Study material below:
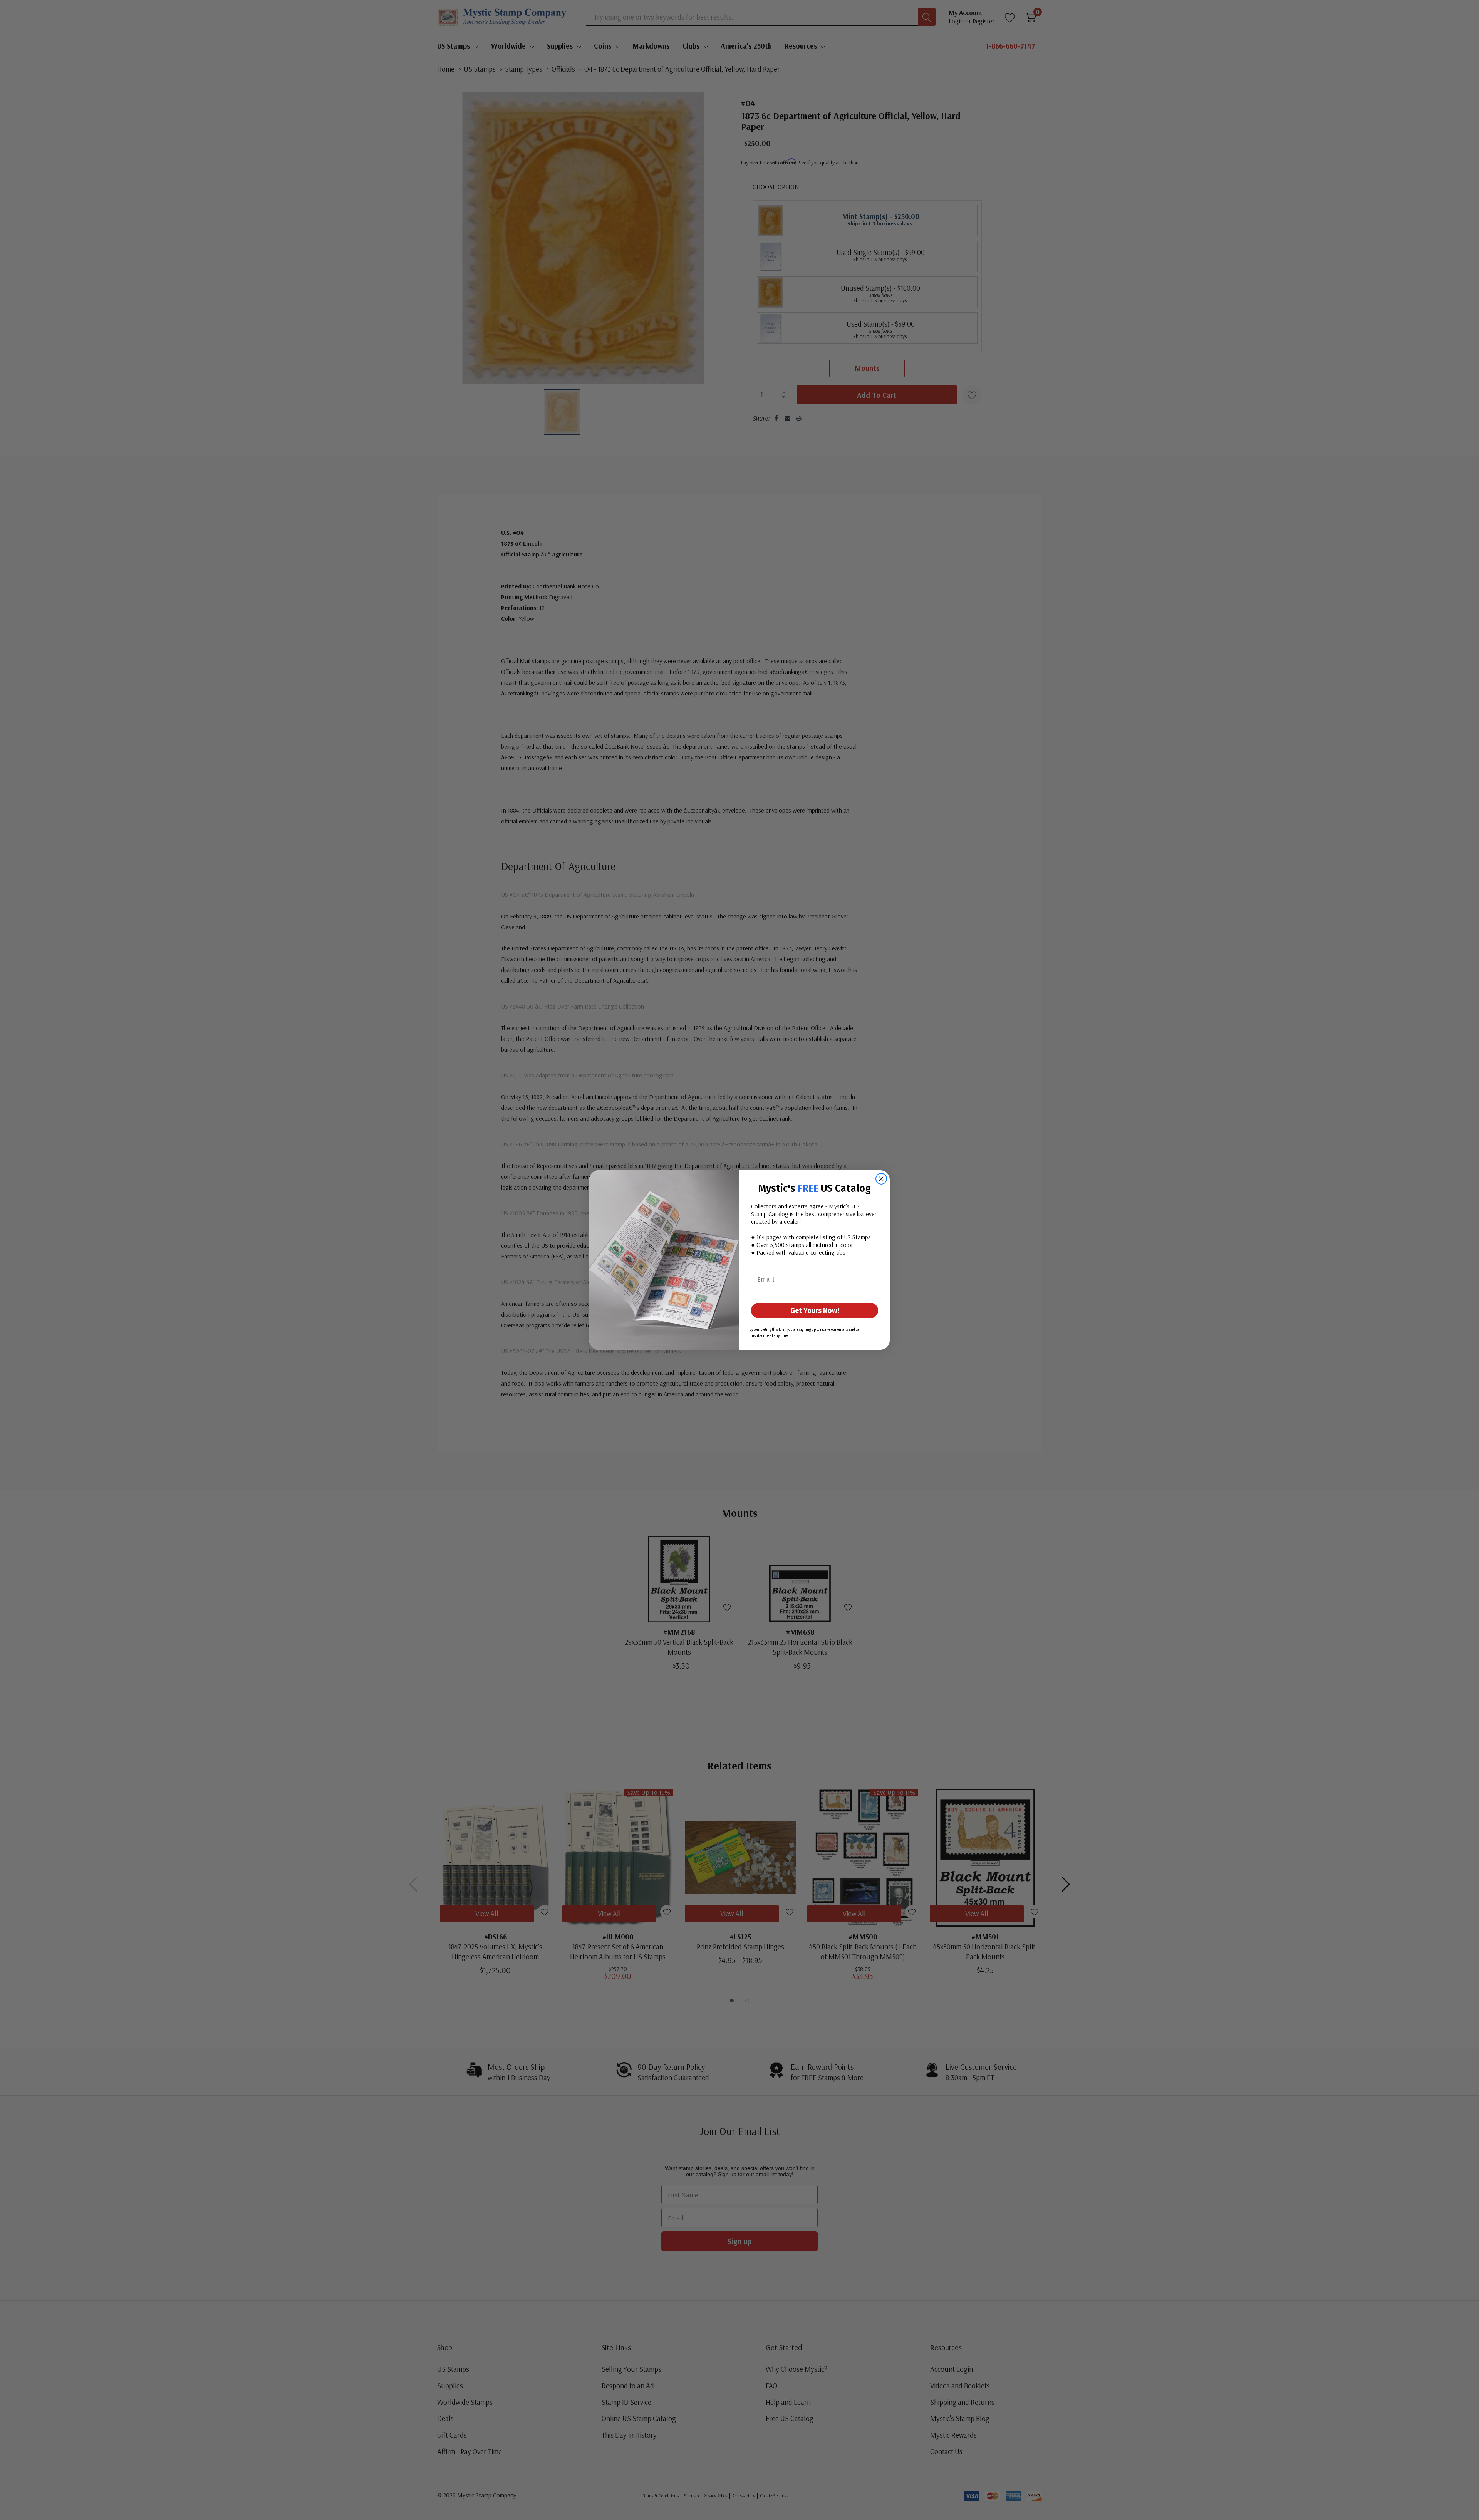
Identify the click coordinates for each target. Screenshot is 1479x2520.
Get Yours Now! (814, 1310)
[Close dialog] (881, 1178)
End of Study material.
Study material below:
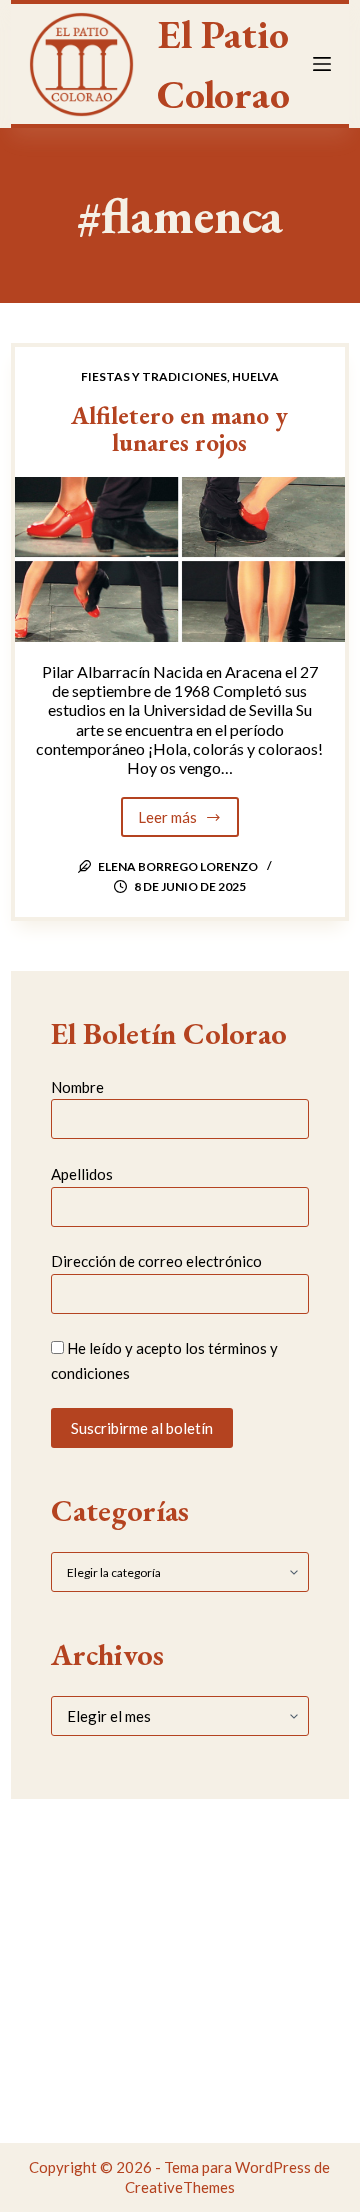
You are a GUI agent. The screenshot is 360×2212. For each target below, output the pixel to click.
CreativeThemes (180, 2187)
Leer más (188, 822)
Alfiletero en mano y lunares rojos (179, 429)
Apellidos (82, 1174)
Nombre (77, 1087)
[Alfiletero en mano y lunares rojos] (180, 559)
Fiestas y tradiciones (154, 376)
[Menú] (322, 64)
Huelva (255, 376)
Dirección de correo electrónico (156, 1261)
End of Study material.
- **Task description**:
Find the line with "CreativeThemes (180, 2187)" in the material above. Reproduce it and each line after it up to and including the line with "Dirección de correo electrónico (156, 1261)".

- **Answer space**:
CreativeThemes (180, 2187)
Leer más (188, 822)
Alfiletero en mano y lunares rojos (179, 429)
Apellidos (82, 1174)
Nombre (77, 1087)
[Alfiletero en mano y lunares rojos] (180, 559)
Fiestas y tradiciones (154, 376)
[Menú] (322, 64)
Huelva (255, 376)
Dirección de correo electrónico (156, 1261)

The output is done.